His swallowed it up, and though I wear only one ring I could have shrieked. Yet his expression was not flattering. There are persons who prefer my style to Phil's, but I could see that he wasn't one of them. I felt he thought me garish; which was unjust, as I can't help it if my complexion is very white and very pink, my eyes and eyelashes rather dark, and my hair decidedly chestnut. I haven't done any of it myself, yet I believe the handsome giant suspected me, and was sorry that Phil was not Miss Van Buren.
"Are you my cousin Robert Van Buren's son?" I asked.
"I am the only Robert van Buren now living," he answered.
I longed to be flippant, and say that there were probably several dotted about the globe, if we only knew them; but I dared not, under those eyes—absolutely dared not. Instead, I remarked inanely that I was sorry to hear his father was not alive.
"He died many years ago. We have got over it," he replied. And I almost laughed again; but that angel of a Phil looked quite sympathetic.
In a few minutes we settled down more comfortably, with Phil and me on a sofa together, and Cousin Robert on a chair, which kept me in fits of anxiety by creaking and looking too small to hold him.

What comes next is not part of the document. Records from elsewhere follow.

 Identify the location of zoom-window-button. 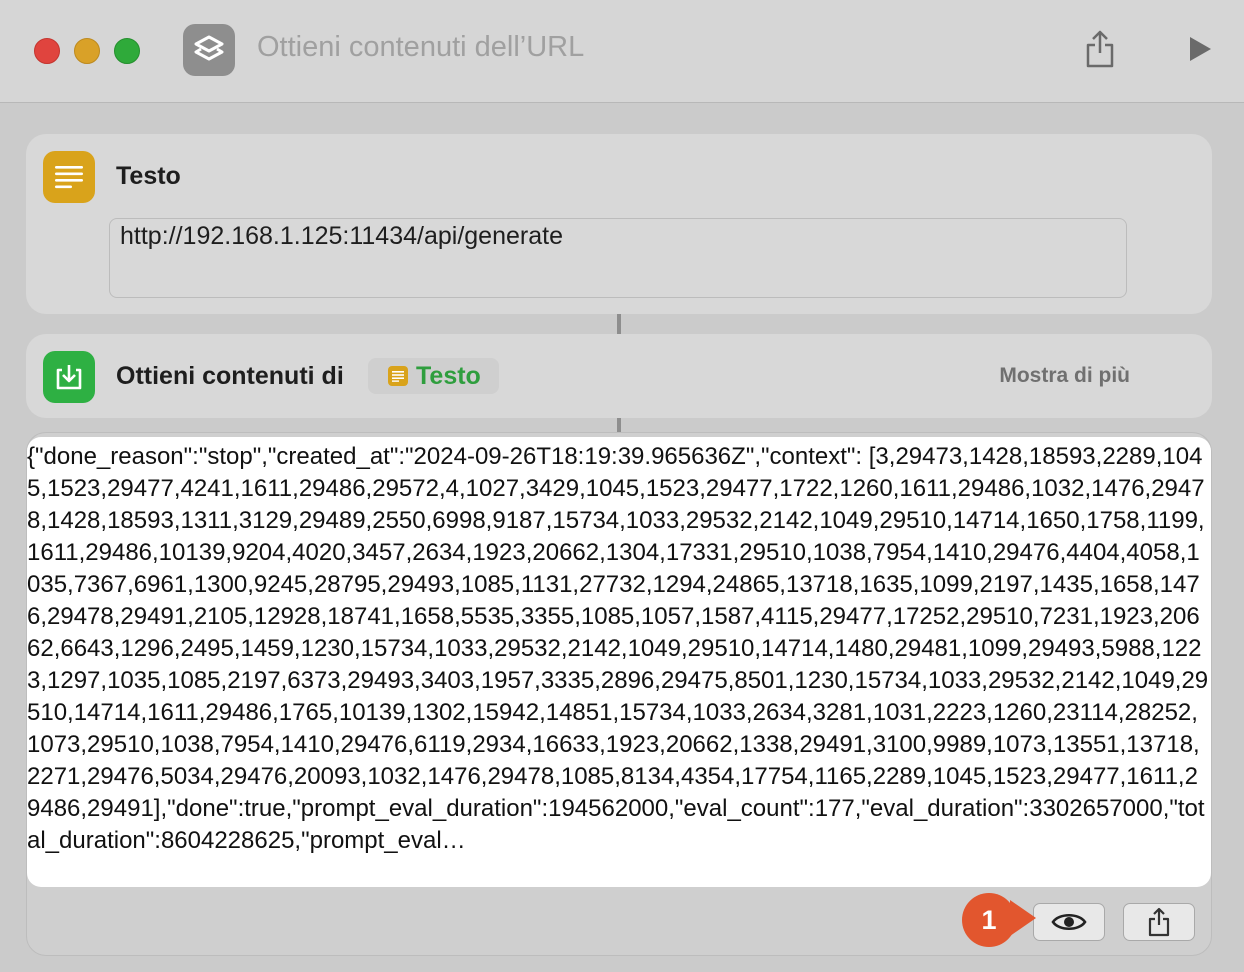
(127, 51).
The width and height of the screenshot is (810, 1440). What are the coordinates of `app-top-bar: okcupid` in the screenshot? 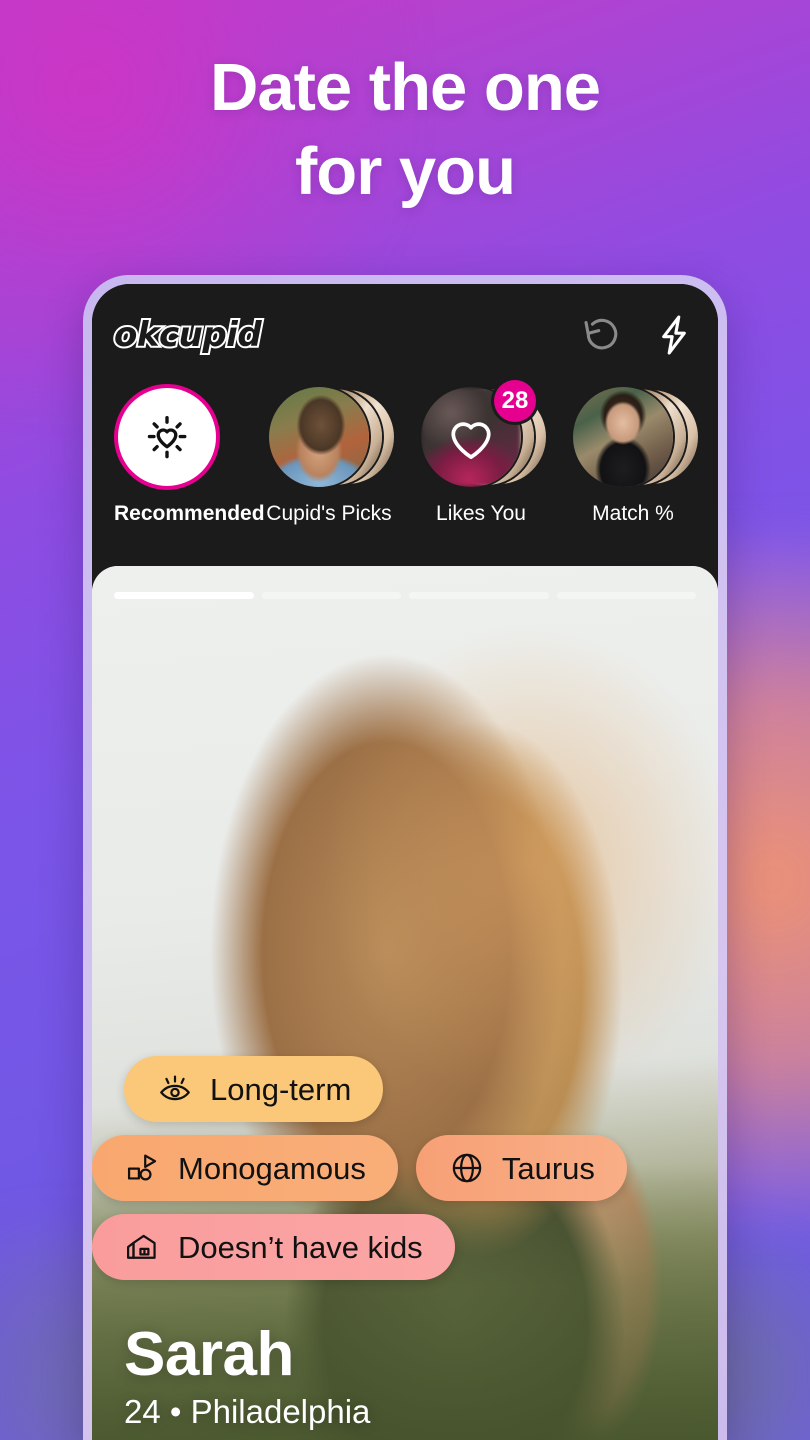 It's located at (405, 330).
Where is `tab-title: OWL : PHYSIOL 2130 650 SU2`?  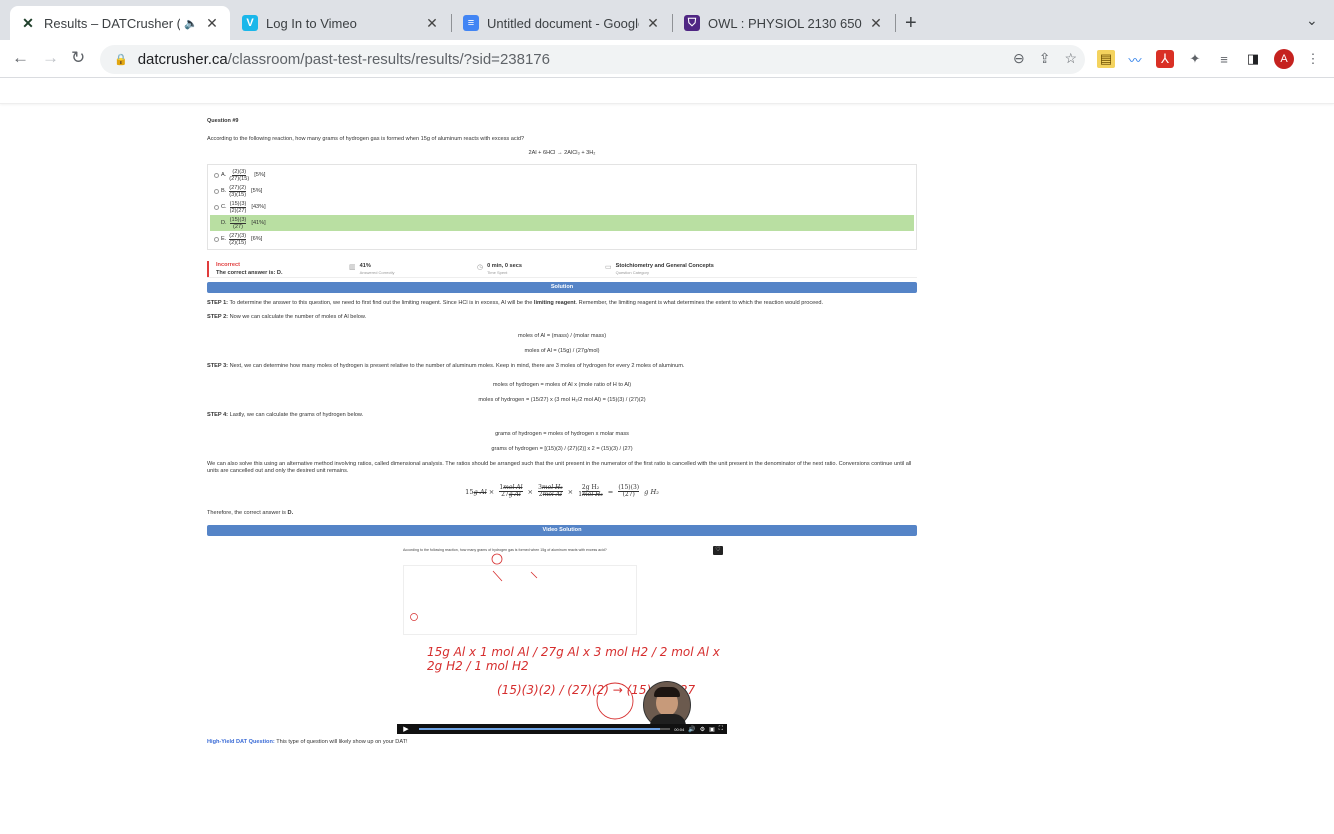
tab-title: OWL : PHYSIOL 2130 650 SU2 is located at coordinates (785, 23).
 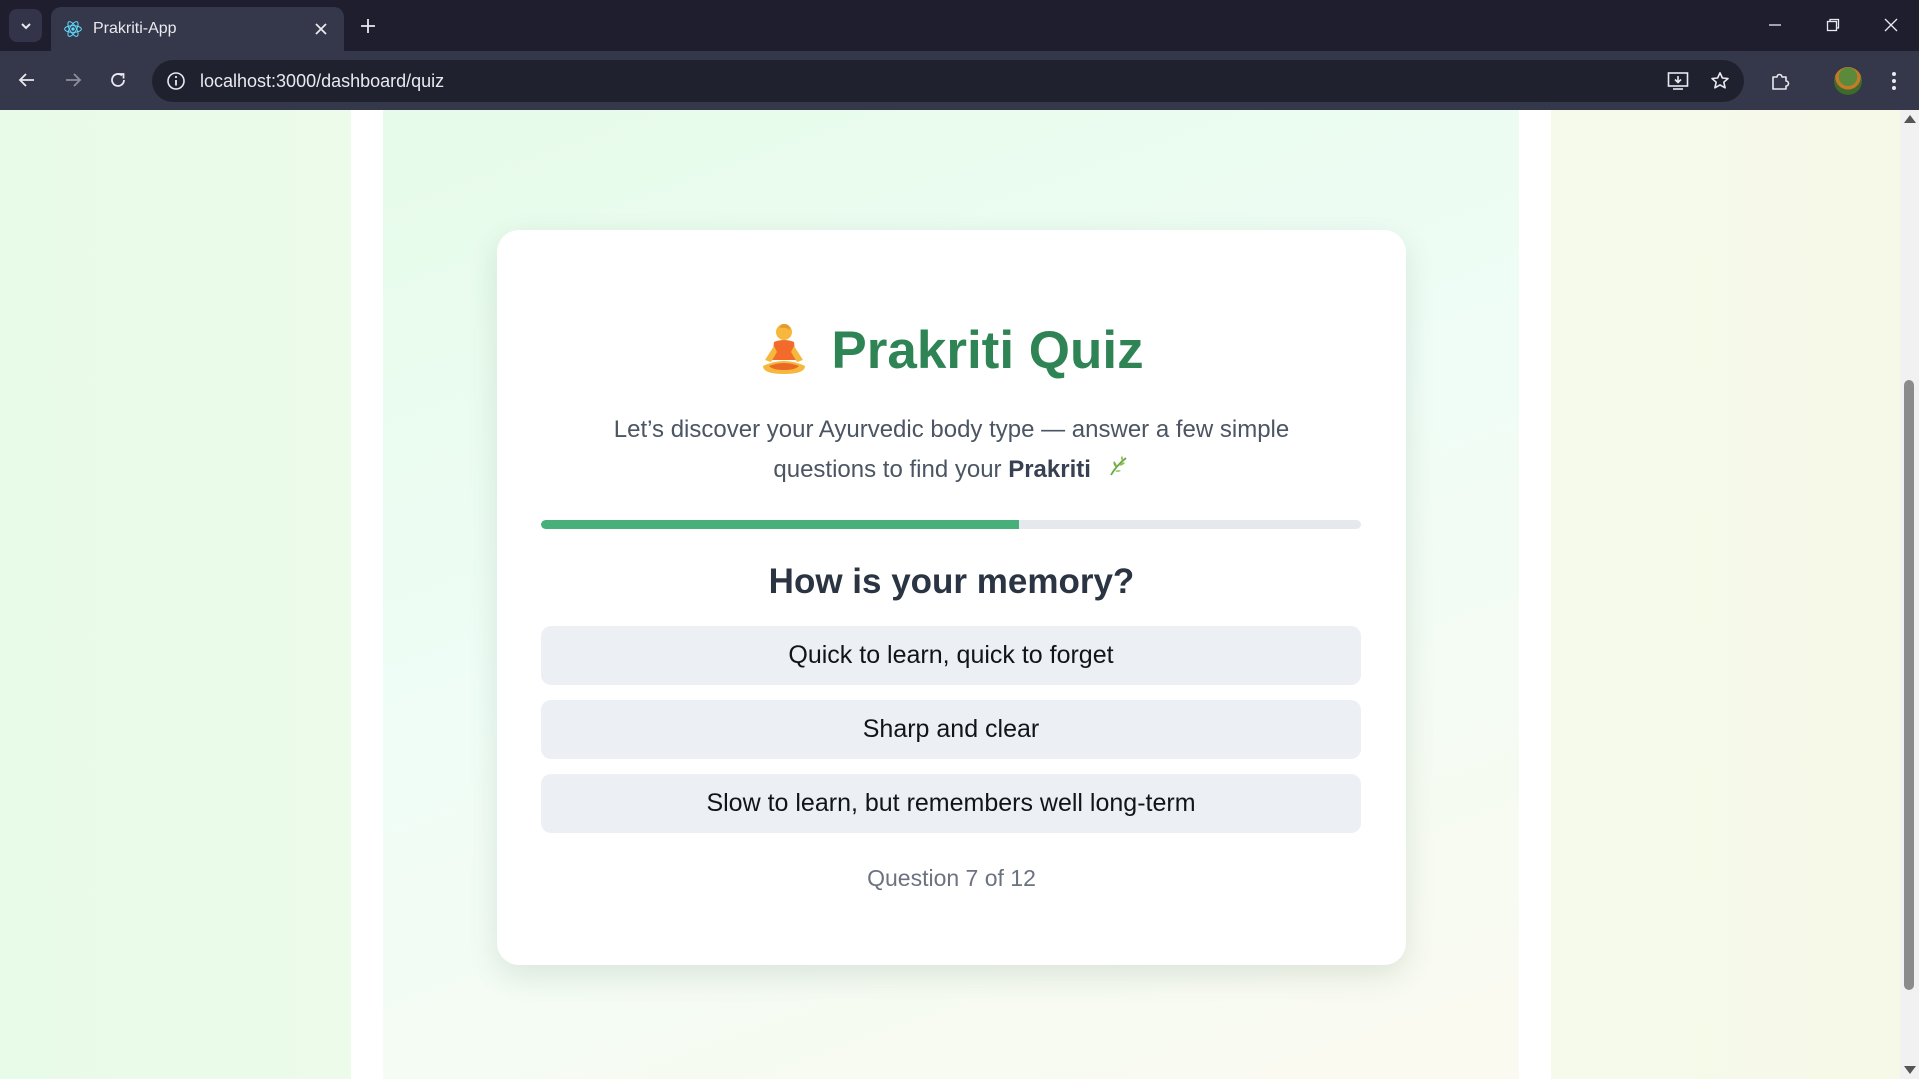 What do you see at coordinates (1678, 81) in the screenshot?
I see `install-app-icon` at bounding box center [1678, 81].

Phil and I held hands, as girls generally do when they are at all self-conscious, if they sit within a yard of each other; and we all began to talk in the absurd way of new-found relations, or people you haven't seen for a long time.
We asked Robert things, and he answered; and when we'd encouraged him a good deal, he asked us things too, looking mostly at Phyllis. At last we arrived at the information that he had a mother and two sisters, who spent the summers at Scheveningen, in a villa. Then fell a silence, which Phil tactfully broke by saying that she had heard of Scheveningen. It must be a beautiful place, and she'd been brought up with a cup that came from there. When she was good, as a child, she was allowed to play with it.
"I should think you were always good," said Cousin Robert. Phyllis blushed, and then he blushed too, under his brown skin. "I have also a fiancée at Scheveningen," he went on, à propos of nothing—unless of the blush.
"Is she a Dutch girl?" I asked.
"Oh yes."
"I suppose she is very pretty and charming?"
"I do not know. I am used to her. We have played together when we were young. I go every Saturday to Scheveningen, when they are there, to stay till Monday."
"Oh!" said Phil.
"Oh!" said I.
Silence again. Then, "It was very good of you to come and see us so quickly after I wrote."
"It was my duty; and my pleasure too" (as second thought). "You must tell me your plans."
So we told them, and Cousin Robert did not approve. "I do not think it will do," said he, firmly.
"I'm afraid it must do," I returned, with equal firmness disguised under a smile.
Phil apologized for me as she gave me a squeeze of the hand.
"We've been very happy together, Nell and I," she explained, "but we have never had much excitement. This is our first chance, and—we shall be well chaperoned by Lady MacNairne."
"Yes; but she is the aunt of the stranger young man."
"Geniuses are never strangers. He is a genius," I said. "You've no idea how his Salon picture was praised."